Outre la sanction financière que peut constituer le débet, le juge des comptes
peut prononcer des amendes pour retard dans la production des comptes et ou pour
sanctionner la gestion de fait elle –même, c’est-à- dire l’immixtion dans les fonctions
dévolues à un comptable public. Le montant des amendes pour gestion de fait est
variable, la juridiction financière tenant compte de l’importance et de la durée des
opérations irrégulières, du préjudice subi par l’organisme public, et d’éventuelles
circonstances atténuantes ou aggravantes. La Cour des comptes rend tout d’abord un
arrêt provisoire fixant le montant de l’amende pour gestion de fait, puis après
explication et justification de l’intéressé (ou des intéressés), rend un arrêt définitif sur
le montant de l’amende, qui peut être réduit par rapport au montant initialement fixé.

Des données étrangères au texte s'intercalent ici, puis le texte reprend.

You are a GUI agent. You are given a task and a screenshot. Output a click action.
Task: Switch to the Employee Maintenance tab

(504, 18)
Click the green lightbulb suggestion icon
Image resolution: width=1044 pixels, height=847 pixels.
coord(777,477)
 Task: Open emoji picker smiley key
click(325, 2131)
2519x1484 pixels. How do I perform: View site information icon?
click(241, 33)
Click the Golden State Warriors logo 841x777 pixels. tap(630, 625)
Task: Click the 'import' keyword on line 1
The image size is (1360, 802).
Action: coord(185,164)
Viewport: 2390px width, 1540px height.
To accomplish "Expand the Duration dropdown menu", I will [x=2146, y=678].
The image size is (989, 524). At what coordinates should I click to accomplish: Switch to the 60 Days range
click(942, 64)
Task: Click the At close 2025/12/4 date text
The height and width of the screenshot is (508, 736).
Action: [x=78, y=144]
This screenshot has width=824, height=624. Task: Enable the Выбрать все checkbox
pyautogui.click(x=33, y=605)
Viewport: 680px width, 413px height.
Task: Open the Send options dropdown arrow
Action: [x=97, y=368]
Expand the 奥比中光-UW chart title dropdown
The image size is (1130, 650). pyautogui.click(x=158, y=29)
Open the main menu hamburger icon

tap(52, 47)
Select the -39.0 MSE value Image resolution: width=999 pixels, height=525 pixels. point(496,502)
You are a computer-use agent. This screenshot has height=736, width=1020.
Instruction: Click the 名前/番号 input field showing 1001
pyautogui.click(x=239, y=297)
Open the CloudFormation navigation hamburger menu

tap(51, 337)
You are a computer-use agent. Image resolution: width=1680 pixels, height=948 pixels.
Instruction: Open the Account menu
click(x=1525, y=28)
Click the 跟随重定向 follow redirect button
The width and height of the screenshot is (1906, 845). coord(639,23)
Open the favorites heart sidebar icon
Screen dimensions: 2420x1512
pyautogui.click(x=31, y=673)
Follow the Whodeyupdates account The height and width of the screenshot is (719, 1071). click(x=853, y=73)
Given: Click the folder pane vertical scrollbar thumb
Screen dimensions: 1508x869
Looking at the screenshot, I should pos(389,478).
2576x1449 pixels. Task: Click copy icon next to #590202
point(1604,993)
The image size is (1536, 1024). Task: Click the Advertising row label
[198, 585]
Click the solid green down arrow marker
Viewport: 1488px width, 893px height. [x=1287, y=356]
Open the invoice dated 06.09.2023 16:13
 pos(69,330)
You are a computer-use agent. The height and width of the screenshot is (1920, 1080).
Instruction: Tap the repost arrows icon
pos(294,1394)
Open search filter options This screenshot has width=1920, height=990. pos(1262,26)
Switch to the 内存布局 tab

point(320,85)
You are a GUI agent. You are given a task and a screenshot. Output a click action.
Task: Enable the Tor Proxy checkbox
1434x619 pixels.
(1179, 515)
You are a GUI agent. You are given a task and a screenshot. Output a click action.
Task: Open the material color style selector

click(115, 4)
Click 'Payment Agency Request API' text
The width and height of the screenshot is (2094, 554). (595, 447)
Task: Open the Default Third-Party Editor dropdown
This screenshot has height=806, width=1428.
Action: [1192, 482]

Comme les débets, les amendes prononcées par la cour sont recouvrées par la
trésorerie générale des créances spéciales du trésor.
S’agissant des fonctionnaires ou agents publics comptables de fait, les
différentes sanctions pouvant leur être applicables peuvent être parallèlement assorties
de sanctions disciplinaires prises par l’autorité hiérarchique selon les procédures en
vigueur dans la fonction publique. Il faut enfin souligner que dans certains cas, une
déclaration de gestion de fait peut entraîner des sanctions politiques.